Abusers are stealing from relatives and neighbors. Some are assaulting people just to get their hands on the victims’ drugs, which have been legally prescribed. It’s a sad and disturbing trend.
Law enforcement has been vigilant and aggressive, with arrests achieved at an admirable rate. But the police and prosecutors acknowledge they can’t keep up with the flow of drugs.
New York — with the backing of police and district attorneys across the state, including those from our area — has enacted a law that promises to put a dent in the burgeoning problem.
The Internet System for Tracking Over-Prescribing (I-STOP) Act is a national model for other states and Congress to follow to curb the nation’s fastest-growing drug problem. It had been approved earlier this year in New York and just this week started to be implemented.
Here is what a news release from Attorney General Eric Schneiderman’s office has to say: “I-STOP sets up a real-time database that tracks every prescription for opioid (mind-altering) pills that gets filled in New York state. Starting (this week), doctors are required under the law to consult that database before writing any prescriptions for a Schedule II, III or IV controlled substance, including narcotic painkillers.
“New York is now the only state in the country with such a verification requirement. This critical tool will provide medical professionals with the information necessary to detect doctor-shoppers and better serve patients at risk of addiction.

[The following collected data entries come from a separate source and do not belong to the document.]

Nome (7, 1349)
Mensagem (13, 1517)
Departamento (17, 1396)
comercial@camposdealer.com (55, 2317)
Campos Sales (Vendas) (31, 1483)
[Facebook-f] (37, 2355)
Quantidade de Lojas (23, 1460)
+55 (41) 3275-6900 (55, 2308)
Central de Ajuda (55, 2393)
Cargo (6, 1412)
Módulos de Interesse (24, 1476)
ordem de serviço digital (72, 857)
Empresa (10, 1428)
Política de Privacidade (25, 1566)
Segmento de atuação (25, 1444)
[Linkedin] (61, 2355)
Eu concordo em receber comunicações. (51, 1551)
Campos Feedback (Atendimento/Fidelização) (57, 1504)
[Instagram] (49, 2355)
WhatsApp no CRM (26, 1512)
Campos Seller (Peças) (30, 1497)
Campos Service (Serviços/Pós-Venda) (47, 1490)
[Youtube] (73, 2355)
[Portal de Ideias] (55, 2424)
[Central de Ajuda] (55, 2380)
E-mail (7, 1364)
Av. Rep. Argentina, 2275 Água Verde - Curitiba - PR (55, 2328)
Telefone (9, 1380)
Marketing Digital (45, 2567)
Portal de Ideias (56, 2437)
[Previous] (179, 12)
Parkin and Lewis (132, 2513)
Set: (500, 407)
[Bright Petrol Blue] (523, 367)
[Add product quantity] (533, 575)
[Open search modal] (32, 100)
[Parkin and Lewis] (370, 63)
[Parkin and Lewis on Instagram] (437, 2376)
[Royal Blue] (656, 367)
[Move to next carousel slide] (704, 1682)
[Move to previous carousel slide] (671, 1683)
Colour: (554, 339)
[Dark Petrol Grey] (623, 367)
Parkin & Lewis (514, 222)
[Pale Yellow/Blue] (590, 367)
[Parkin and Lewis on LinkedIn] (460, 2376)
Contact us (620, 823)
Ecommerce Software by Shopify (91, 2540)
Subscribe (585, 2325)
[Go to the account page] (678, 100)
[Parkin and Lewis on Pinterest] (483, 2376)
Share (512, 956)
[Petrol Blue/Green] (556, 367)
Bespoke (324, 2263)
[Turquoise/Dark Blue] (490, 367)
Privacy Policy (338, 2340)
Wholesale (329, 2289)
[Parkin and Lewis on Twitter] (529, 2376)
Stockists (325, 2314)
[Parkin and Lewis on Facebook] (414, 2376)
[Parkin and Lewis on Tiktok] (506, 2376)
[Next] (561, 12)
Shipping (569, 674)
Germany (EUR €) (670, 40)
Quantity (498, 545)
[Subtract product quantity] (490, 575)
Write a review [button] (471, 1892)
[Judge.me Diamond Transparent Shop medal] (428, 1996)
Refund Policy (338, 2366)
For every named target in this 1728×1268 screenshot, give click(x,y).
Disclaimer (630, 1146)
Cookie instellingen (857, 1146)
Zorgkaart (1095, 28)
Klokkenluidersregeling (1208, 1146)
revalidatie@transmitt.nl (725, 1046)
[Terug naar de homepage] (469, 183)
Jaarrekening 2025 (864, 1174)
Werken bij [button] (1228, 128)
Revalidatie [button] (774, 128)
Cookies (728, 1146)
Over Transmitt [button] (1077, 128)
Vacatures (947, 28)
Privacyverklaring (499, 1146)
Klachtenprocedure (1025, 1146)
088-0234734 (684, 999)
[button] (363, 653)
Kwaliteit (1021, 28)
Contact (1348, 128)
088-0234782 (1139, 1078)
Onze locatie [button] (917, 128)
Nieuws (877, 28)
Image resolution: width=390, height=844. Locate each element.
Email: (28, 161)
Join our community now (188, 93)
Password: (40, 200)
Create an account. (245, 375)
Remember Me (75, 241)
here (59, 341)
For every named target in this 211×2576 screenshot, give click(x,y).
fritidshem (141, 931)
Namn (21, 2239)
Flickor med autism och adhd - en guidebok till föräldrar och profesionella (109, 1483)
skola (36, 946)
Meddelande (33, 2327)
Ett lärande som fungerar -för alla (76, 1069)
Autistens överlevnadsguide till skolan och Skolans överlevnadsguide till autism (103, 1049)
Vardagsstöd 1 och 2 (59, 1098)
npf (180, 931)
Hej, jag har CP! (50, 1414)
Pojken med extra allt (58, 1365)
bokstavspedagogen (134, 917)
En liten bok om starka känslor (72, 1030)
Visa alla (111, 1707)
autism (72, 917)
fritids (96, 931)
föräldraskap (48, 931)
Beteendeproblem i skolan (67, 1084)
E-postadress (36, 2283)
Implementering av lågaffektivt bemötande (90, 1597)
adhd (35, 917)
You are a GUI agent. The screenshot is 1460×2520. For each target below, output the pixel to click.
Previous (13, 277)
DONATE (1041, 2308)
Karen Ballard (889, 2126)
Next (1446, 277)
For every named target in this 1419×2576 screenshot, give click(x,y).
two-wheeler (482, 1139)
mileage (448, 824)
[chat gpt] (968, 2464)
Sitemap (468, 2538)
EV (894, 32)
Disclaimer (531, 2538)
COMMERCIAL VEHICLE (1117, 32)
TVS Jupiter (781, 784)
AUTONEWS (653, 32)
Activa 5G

“This information will also serve to avoid potentially dangerous drug interactions,” the release said.
Doctor shopping has long been cited as a way for abusers to find physicians inclined to prescribe the drugs they crave, and legally. The doctor, in the past, might not have known that the person had already been prescribed drugs elsewhere for the same “condition.”
This new initiative is aimed at stopping that practice, but it obviously will impose new responsibilities on all doctors. Pharmacists will also become more involved. They will have to report in real time each prescription they fill for a Schedule II, III, IV or V drug and consult the database before filling any prescriptions.
No one can say for sure how well the new law will work, but it takes a long stride toward making it more difficult for drug abusers and dealers to acquire substances that are supposed to be tightly controlled by law.